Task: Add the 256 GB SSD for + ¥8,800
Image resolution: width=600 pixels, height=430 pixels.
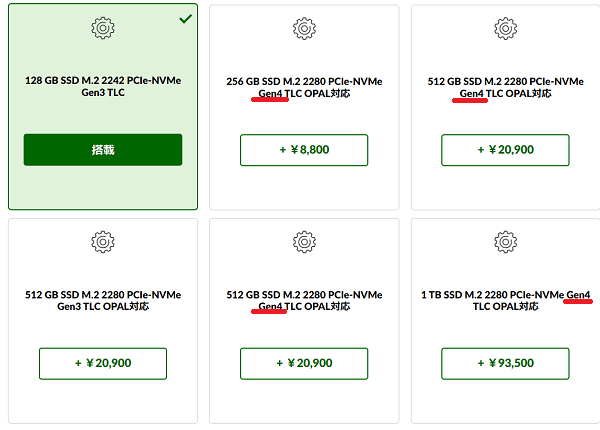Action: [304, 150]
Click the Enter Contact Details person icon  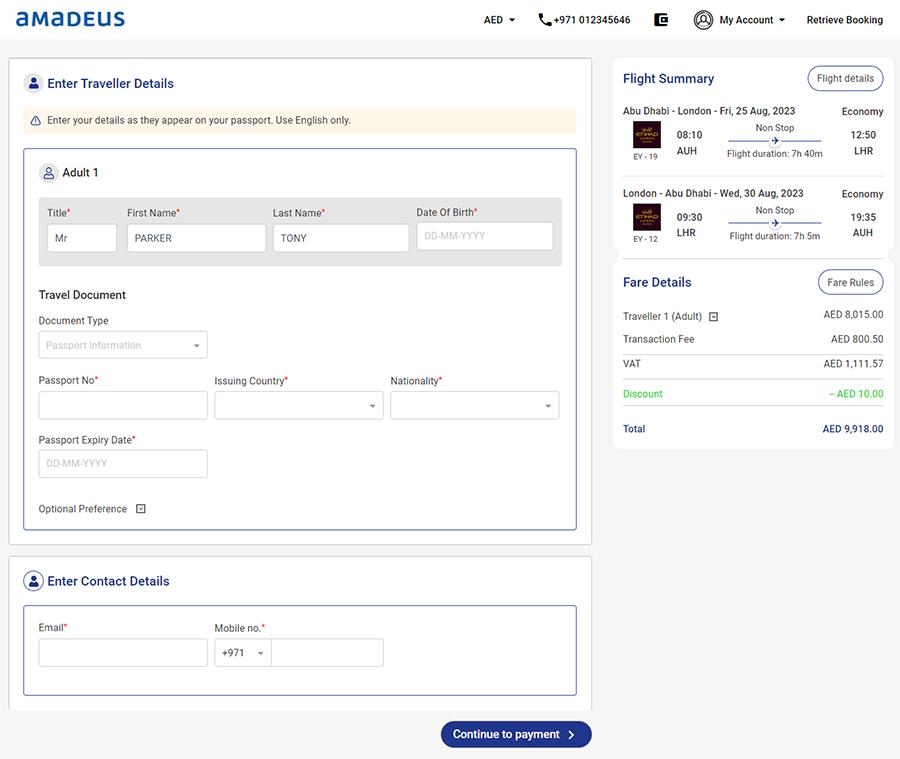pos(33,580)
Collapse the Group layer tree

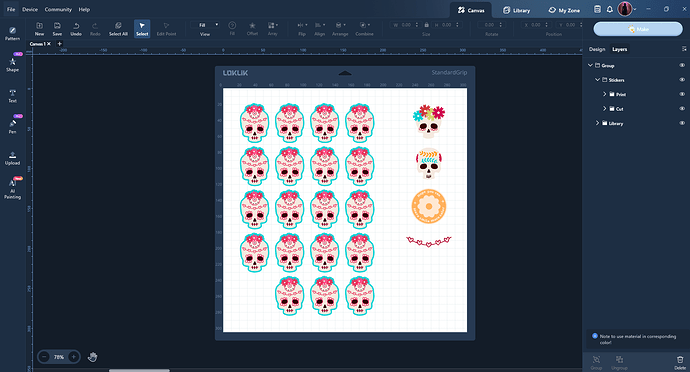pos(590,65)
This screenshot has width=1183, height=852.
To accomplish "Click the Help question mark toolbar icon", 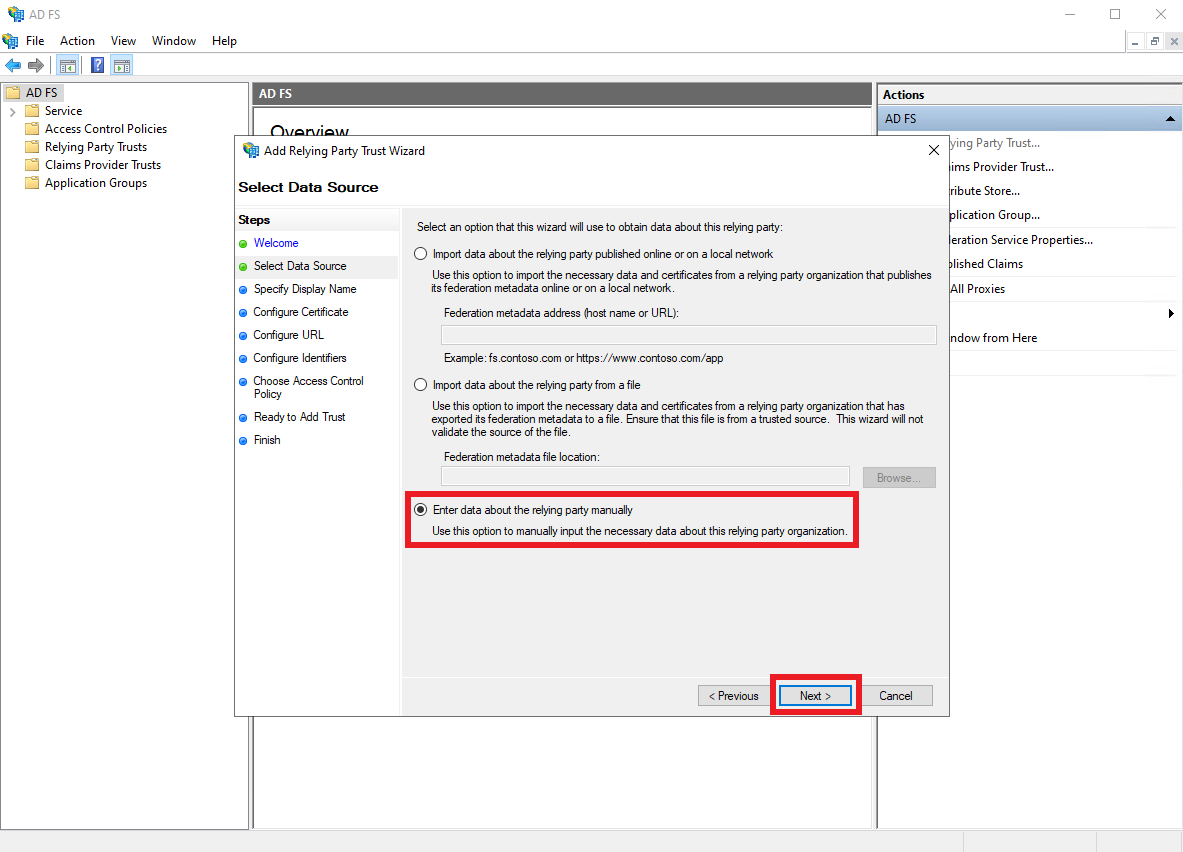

========================

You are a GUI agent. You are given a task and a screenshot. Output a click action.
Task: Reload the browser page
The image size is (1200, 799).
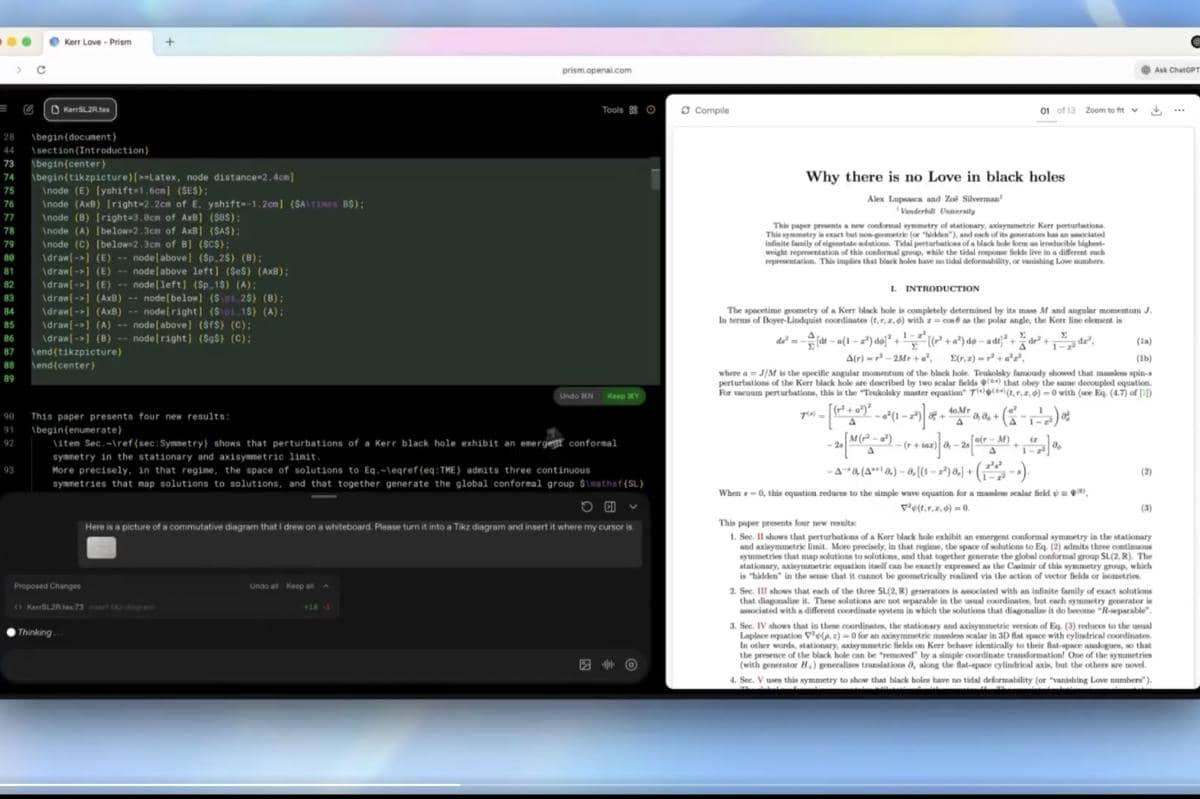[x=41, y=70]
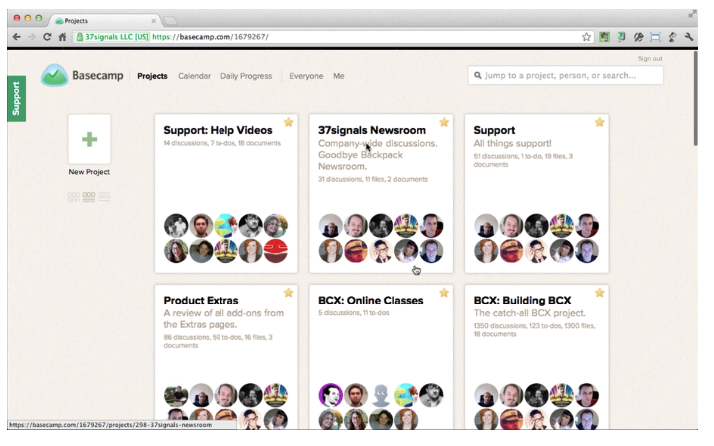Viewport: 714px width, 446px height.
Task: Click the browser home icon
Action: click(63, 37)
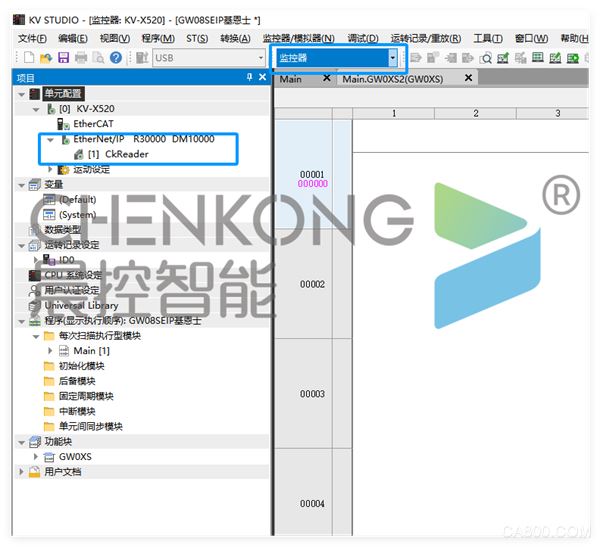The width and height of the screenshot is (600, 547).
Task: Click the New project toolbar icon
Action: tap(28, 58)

========================

- **Work required**
Copy word for word the lines above, starting at the line containing "Collapse the Group layer tree" and ending at the line containing "the Help question", inclusive, with no pictures.

- **Your response**
Collapse the Group layer tree

pos(590,65)
This screenshot has width=1183, height=852.
To accomplish "Click the Help question mark toolbar icon", 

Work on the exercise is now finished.